▸ **Task data**
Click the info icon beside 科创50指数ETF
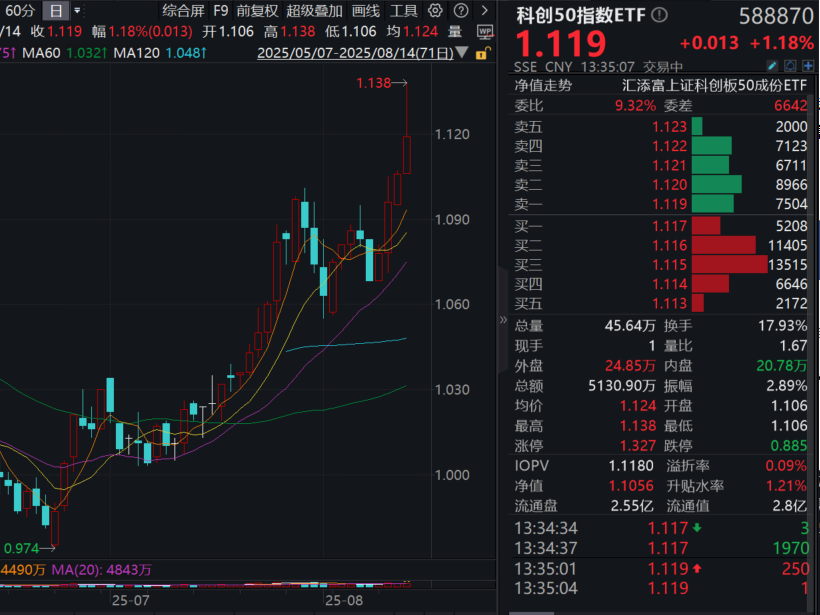 coord(657,15)

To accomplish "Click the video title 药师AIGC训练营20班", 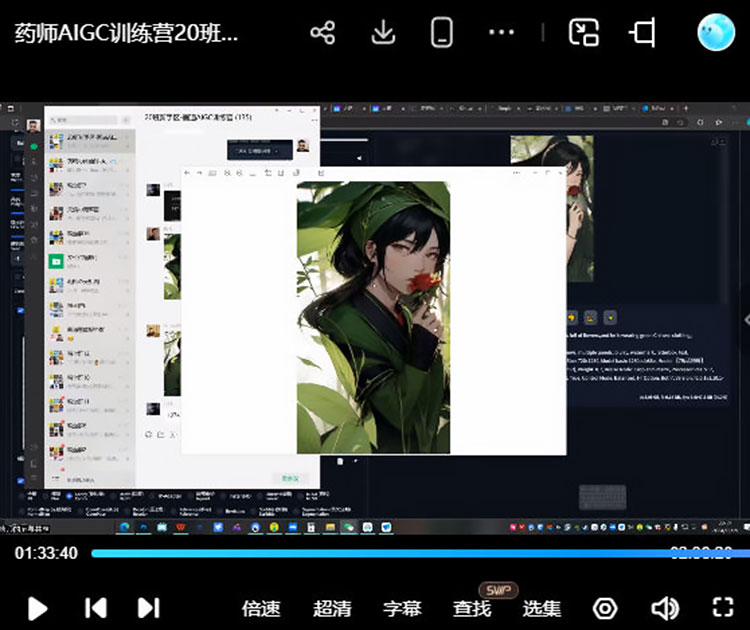I will [x=126, y=33].
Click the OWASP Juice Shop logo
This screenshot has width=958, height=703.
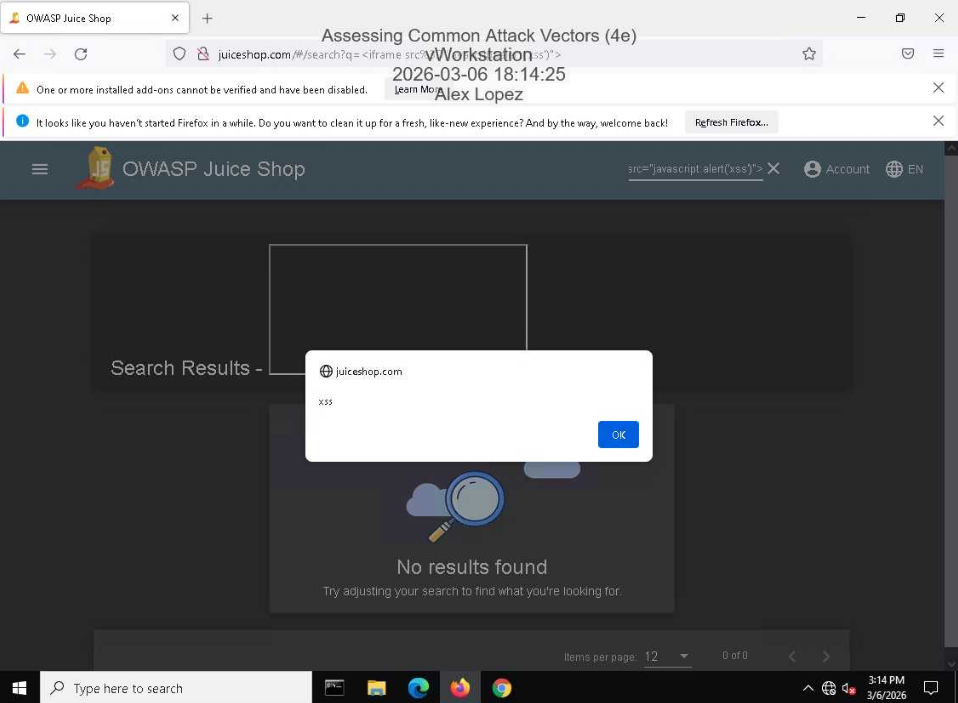[97, 168]
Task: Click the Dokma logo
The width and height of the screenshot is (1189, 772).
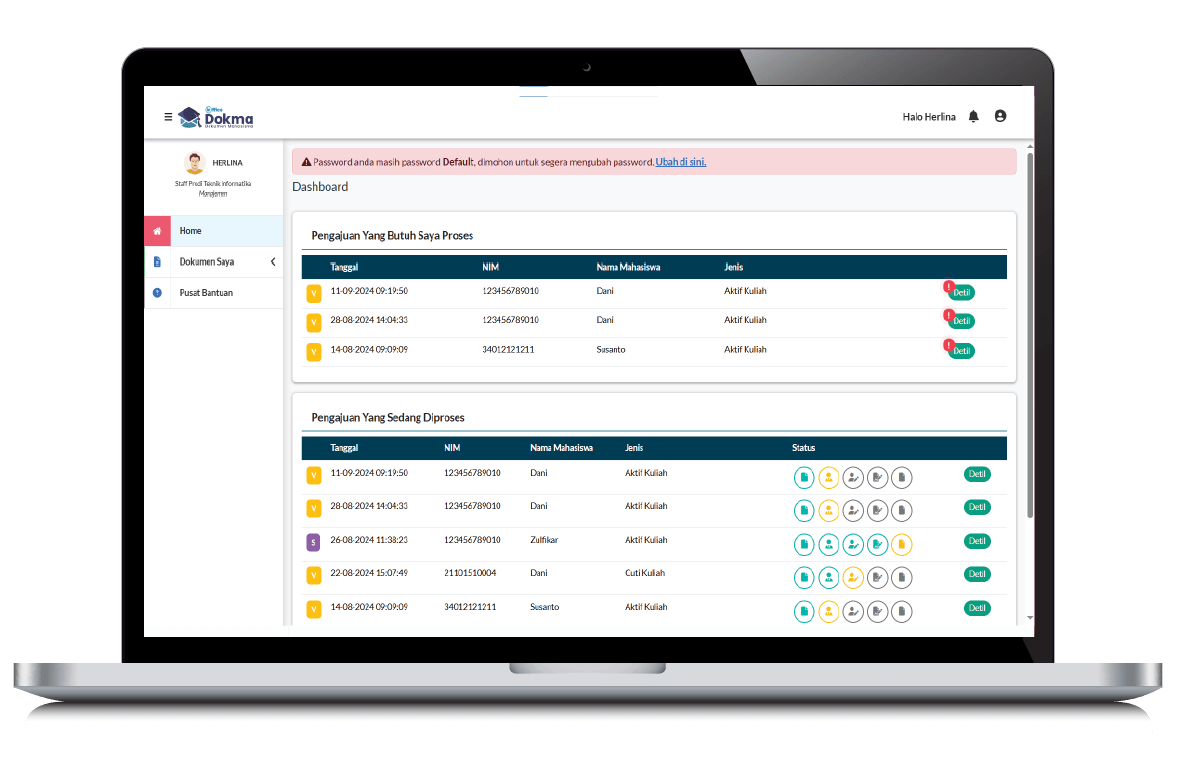Action: click(x=216, y=117)
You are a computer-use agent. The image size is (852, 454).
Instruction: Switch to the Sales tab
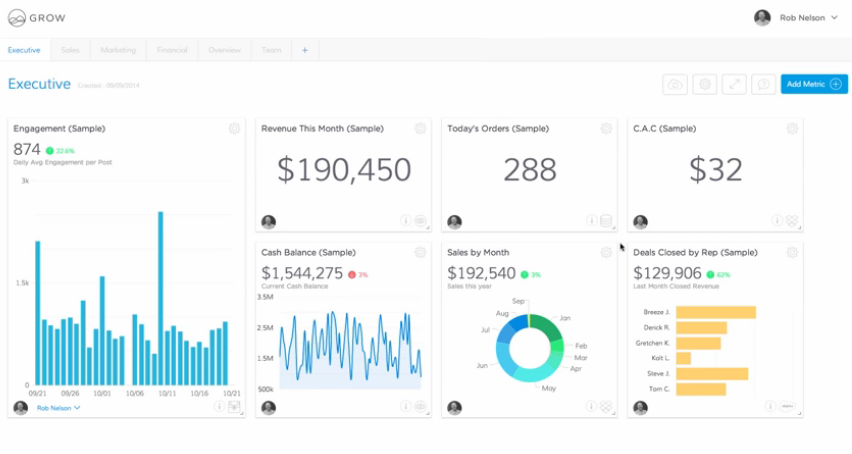coord(70,49)
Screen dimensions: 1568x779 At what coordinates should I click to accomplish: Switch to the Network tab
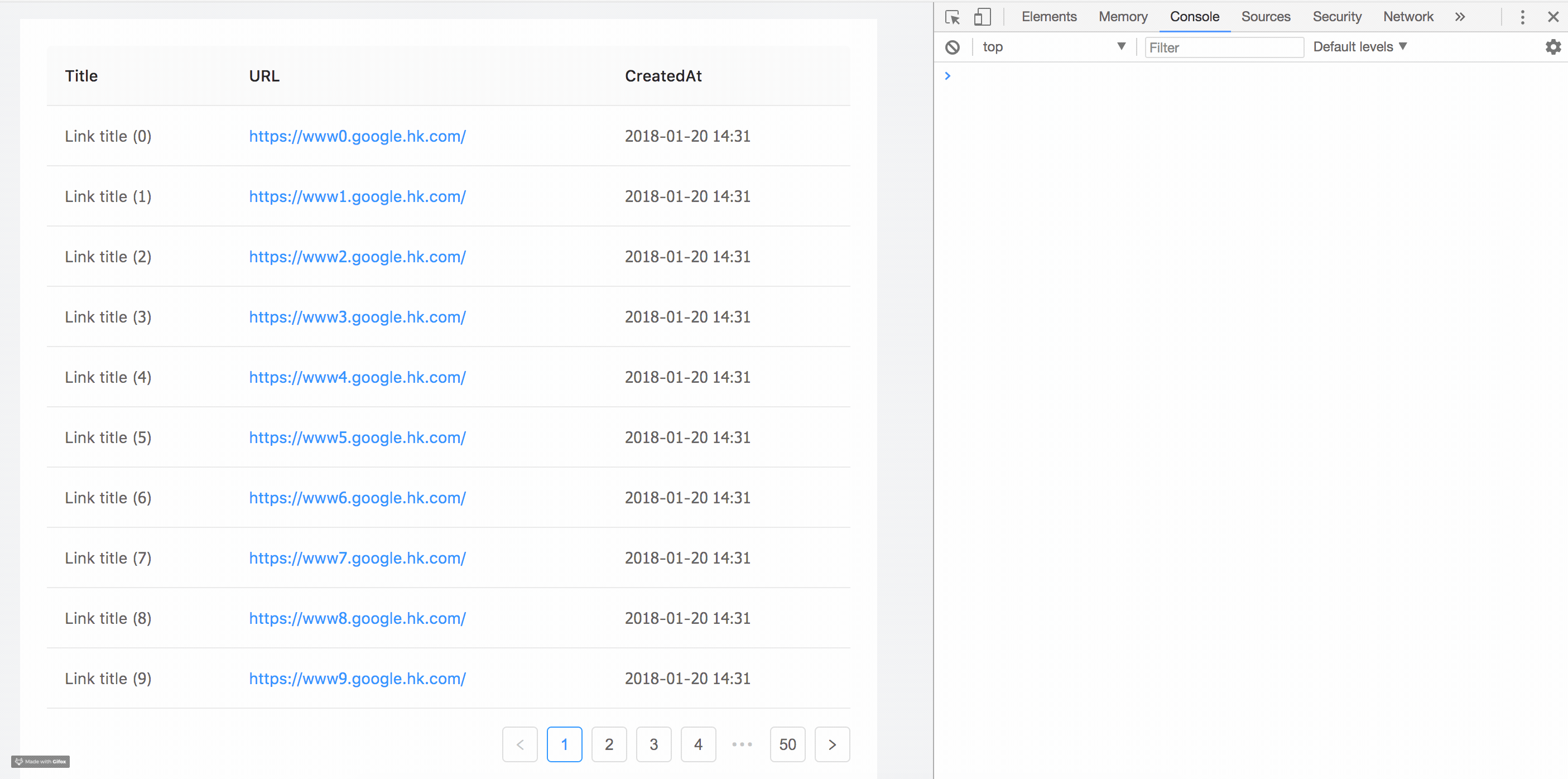tap(1408, 17)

▸ **What you have to do**
Find each line of the data above that contains the word "screenshot" and copy those lines.

▸ **Final answer**
This screenshot has width=958, height=703.
The width and height of the screenshot is (1189, 772).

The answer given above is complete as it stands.